───── Source material

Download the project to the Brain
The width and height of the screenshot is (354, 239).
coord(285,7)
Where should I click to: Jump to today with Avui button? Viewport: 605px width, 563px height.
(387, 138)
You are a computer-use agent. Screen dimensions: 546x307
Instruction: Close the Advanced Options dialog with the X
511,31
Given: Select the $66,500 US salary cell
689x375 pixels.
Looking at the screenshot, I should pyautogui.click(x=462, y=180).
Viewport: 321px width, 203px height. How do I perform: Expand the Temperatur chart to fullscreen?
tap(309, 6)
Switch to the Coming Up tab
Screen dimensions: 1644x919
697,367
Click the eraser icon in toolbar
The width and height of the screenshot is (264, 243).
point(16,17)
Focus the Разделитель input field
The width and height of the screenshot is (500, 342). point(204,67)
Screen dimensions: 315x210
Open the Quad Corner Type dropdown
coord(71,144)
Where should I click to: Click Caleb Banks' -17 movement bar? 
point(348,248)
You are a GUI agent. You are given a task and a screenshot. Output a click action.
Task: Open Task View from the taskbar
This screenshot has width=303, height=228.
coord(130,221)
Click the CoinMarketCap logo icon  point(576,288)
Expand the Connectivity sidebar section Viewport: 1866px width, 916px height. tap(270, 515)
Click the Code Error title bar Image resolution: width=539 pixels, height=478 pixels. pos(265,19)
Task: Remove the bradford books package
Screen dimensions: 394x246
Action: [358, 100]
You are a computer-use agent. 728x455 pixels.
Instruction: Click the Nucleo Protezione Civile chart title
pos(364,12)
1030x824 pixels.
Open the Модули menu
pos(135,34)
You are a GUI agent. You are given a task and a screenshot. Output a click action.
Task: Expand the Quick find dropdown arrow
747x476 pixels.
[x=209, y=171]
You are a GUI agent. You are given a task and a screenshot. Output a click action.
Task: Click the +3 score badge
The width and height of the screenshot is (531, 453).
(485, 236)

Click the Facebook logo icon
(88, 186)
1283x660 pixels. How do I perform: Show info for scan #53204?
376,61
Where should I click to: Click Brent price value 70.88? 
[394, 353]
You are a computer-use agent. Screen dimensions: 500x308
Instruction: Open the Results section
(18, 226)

──────────

What to produce: Repeat, without changes, every line from the one that contains "Where should I click to: Click Brent" through the final line of the data.

Task response:
Where should I click to: Click Brent price value 70.88? 
[394, 353]
You are a computer-use agent. Screen dimensions: 500x308
Instruction: Open the Results section
(18, 226)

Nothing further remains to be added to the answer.